Kulik Thomas J, McSweeney Julia E, Tella Joseph, Mullen Mary P
Division of Cardiac Critical Care, and the Pulmonary Hypertension Program, Department of Cardiology, Boston Children's Hospital, 300 Longwood Ave, Boston, MA, 02115, USA.
Harvard Medical School, Boston, MA, USA.
Pediatr Cardiol. 2019 Apr;40(4):719-725. doi: 10.1007/s00246-019-02054-x. Epub 2019 Jan 23.

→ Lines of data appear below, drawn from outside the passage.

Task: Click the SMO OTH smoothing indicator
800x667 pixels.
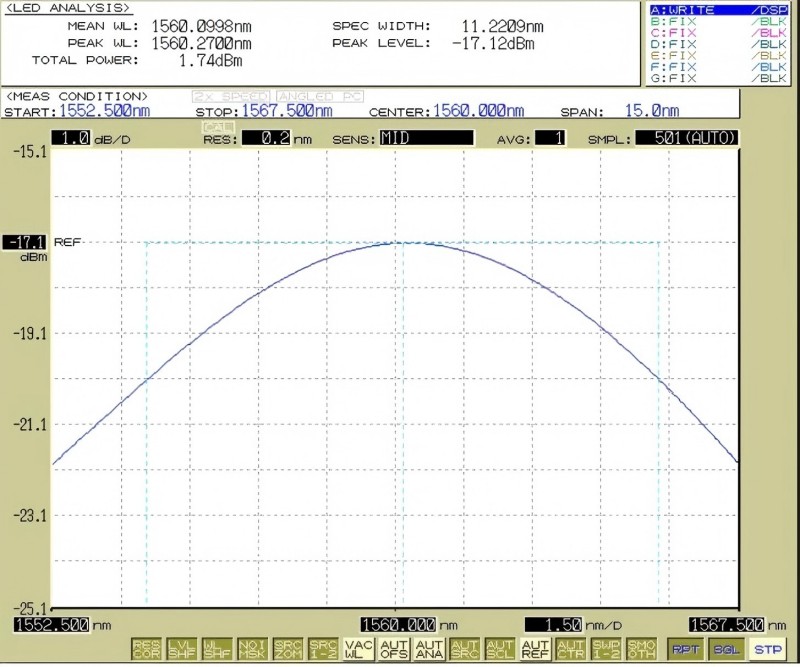Action: tap(641, 649)
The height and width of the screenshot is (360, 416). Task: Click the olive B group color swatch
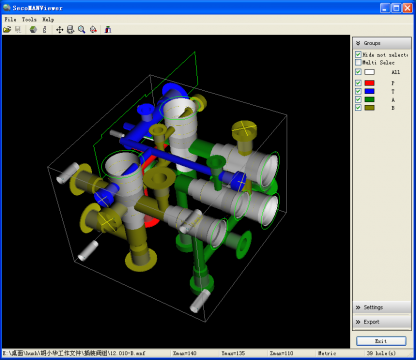(370, 108)
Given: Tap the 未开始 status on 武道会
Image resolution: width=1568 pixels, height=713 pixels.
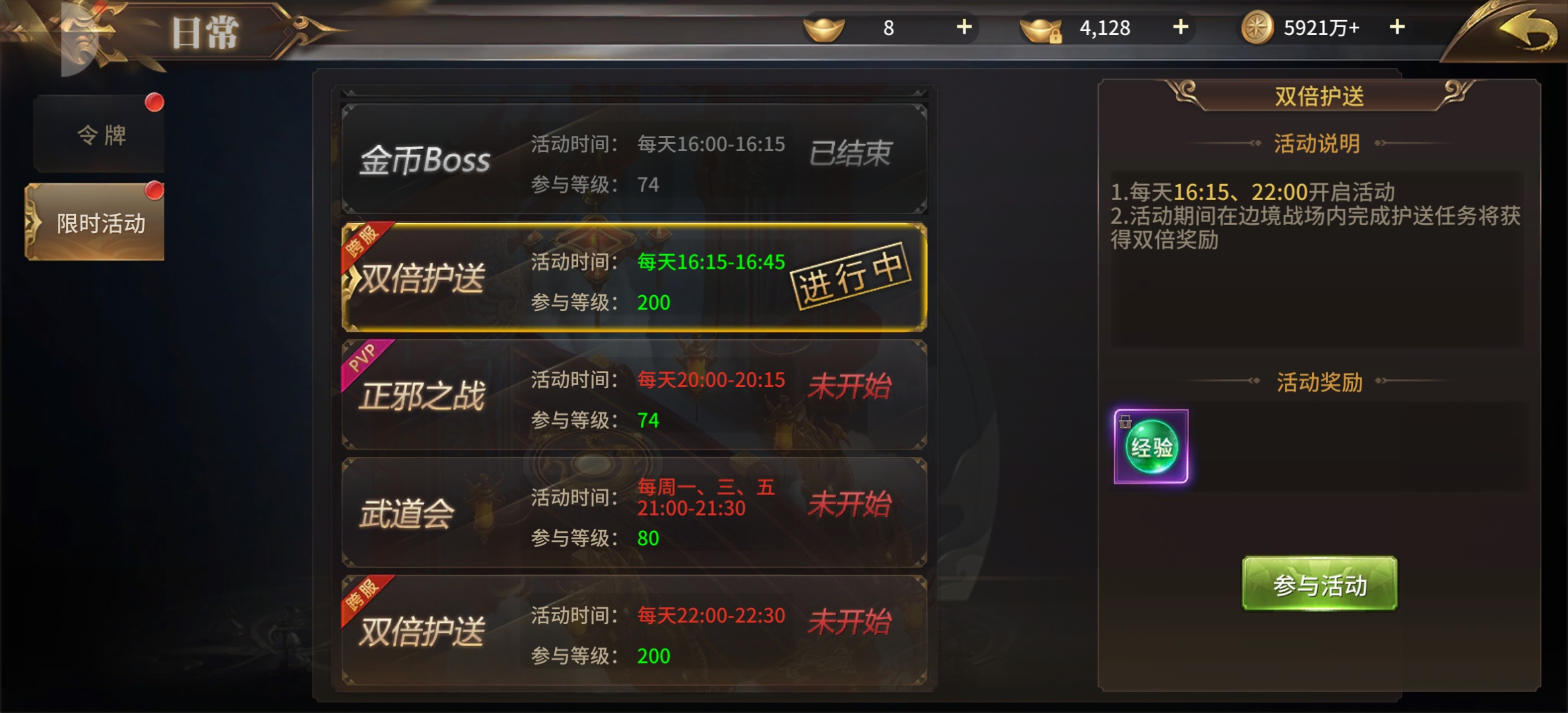Looking at the screenshot, I should [x=851, y=504].

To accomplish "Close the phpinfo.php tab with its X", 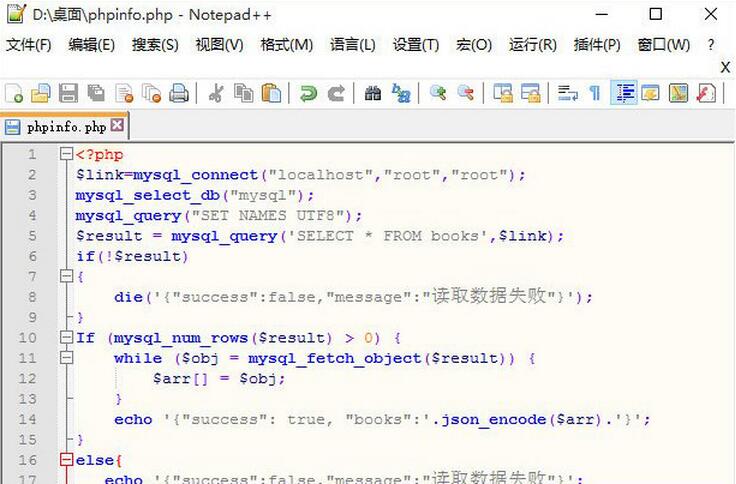I will tap(118, 126).
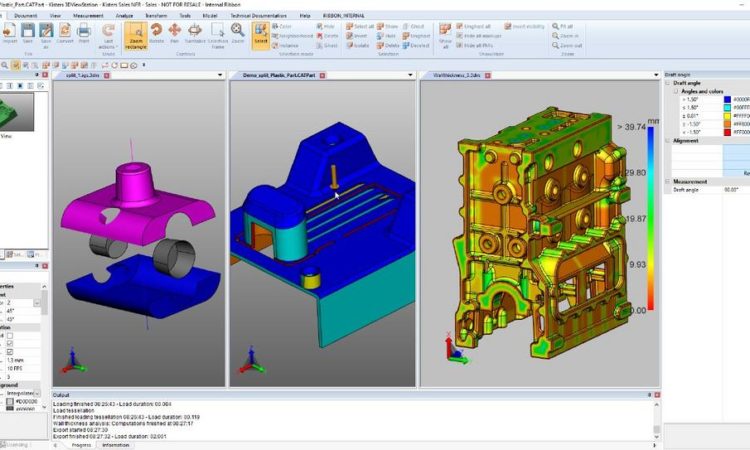
Task: Click the Show all icon
Action: [446, 34]
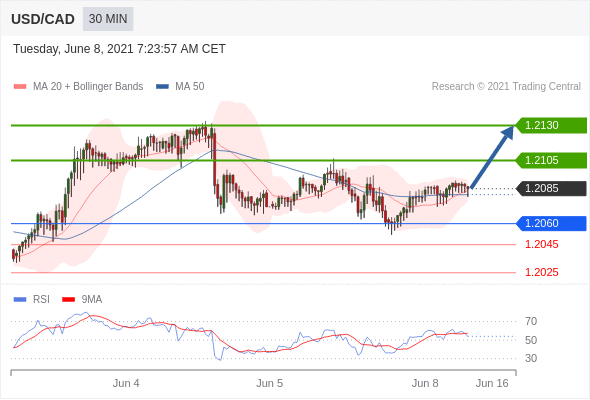Click the red 1.2025 support label
Viewport: 590px width, 400px height.
tap(541, 272)
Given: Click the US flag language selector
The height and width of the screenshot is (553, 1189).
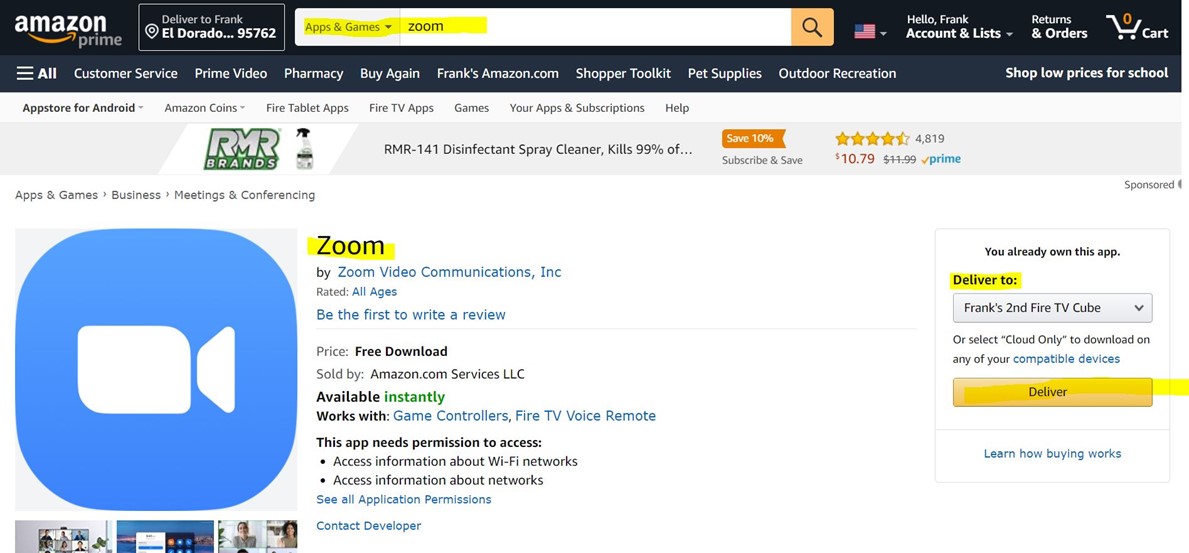Looking at the screenshot, I should click(869, 32).
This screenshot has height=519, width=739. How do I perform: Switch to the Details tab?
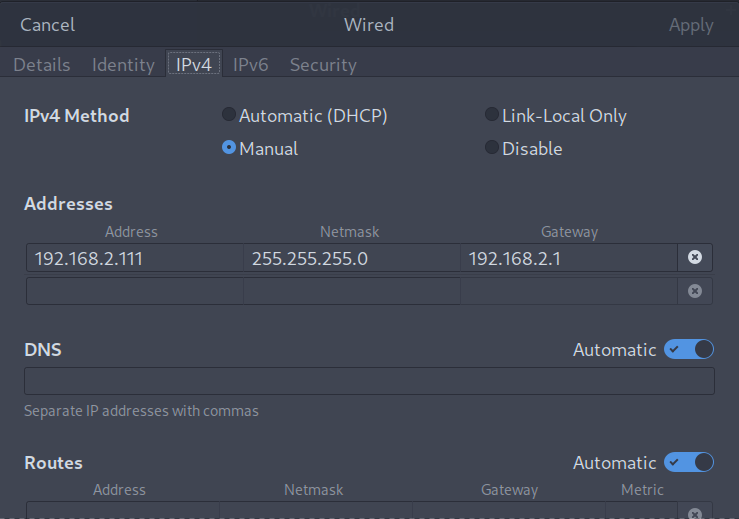42,65
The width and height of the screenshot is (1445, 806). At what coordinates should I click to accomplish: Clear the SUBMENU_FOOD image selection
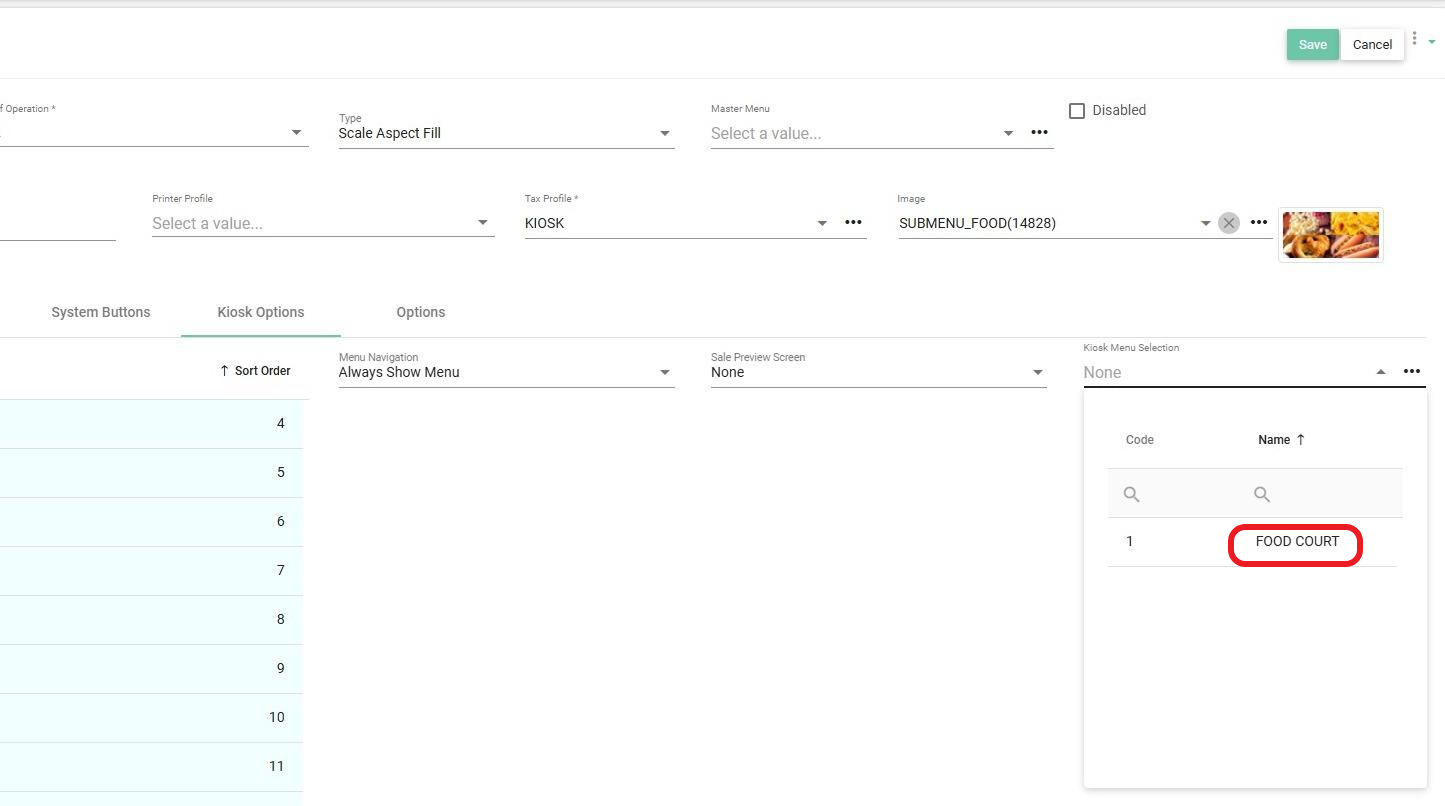[x=1229, y=223]
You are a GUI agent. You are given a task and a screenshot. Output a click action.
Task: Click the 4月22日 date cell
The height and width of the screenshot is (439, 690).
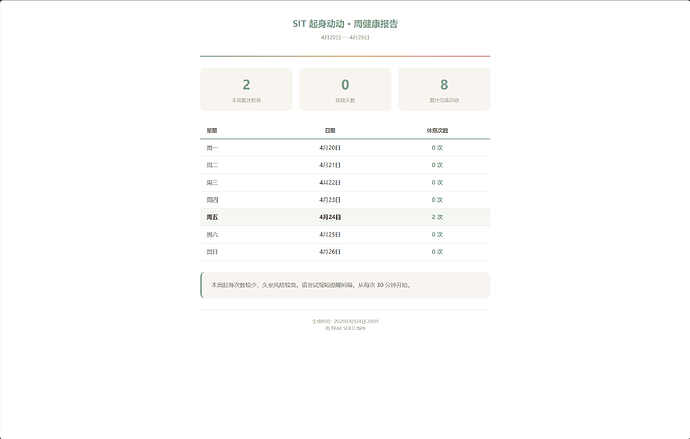[330, 182]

Reports of "treat and repair" of cardiac shunting lesions with inoperably high pulmonary vascular resistance (PVR) mostly concern pre-tricuspid defects; post-tricuspid lesions are different. We report our experience with pulmonary artery (PA) banding ± targeted pulmonary hypertension medications in five patients with a large VSD and inoperably high PVR, and review previous reports of PA banding with post-tricuspid defects. Three of our 5 patients had mean PAP > 50 mmHg after banding and no or only a transient fall in PVR. Two patients had mean PAP < 50 mmHg and lower PVR after banding; they had closure of their VSDs but have since had a progressive increase in PVR (follow-up after closure, 3.5 and 7.7 years). Previous reports have also documented difficulty in achieving sufficient band gradient. Of previously reported patients, only one became operable only after banding and targeted therapy, and was repaired; follow-up after repair was short-term (16 months). Our and previous experience demonstrate the difficulty in placing a PA band sufficiently tight to substantially reduce PA pressure. Reported attempts to "treat and repair" post-tricuspid defects are few and have met with limited success, and we found that PVR may increase significantly over time after repair. But more information is needed. Accurate interpretation of experience with "treat and repair" requires: careful characterization of the pulmonary circulation prior to "treating"; considering spontaneously reversible factors at pre-treatment catheterization before ascribing reduction in PVR to medical therapy; and long-term observation of PVR in patients who have had defect closure.
关于对肺血管阻力(PVR)高到无法手术的心脏分流病变进行“治疗和修复”的报告大多涉及三尖瓣前缺损;三尖瓣后病变则有所不同。我们报告了对5例大室间隔缺损(VSD)且肺血管阻力高到无法手术的患者进行肺动脉(PA)环扎术±针对性肺动脉高压药物治疗的经验,并回顾了先前关于三尖瓣后缺损进行PA环扎术的报告。我们的5例患者中有3例在环扎术后平均肺动脉压(PAP)>50 mmHg,且PVR无下降或仅短暂下降。2例患者在环扎术后平均PAP<50 mmHg且PVR降低;他们的VSD得以闭合,但此后PVR逐渐升高(闭合后随访3.5年和7.7年)。先前的报告也记录了难以实现足够的环扎压差。在先前报告的患者中,只有1例仅在环扎术和针对性治疗后才具备手术条件并接受了修复;修复后的随访是短期的(16个月)。我们和先前的经验都表明,很难将PA环扎得足够紧以大幅降低PA压力。关于“治疗和修复”三尖瓣后缺损的报告很少,且取得的成功有限,我们发现修复后PVR可能会随时间显著升高。但还需要更多信息。对“治疗和修复”经验的准确解读需要:在“治疗”前仔细描述肺循环情况;在将PVR降低归因于药物治疗之前,考虑治疗前导管检查时的自发可逆因素;以及对缺损已闭合患者的PVR进行长期观察。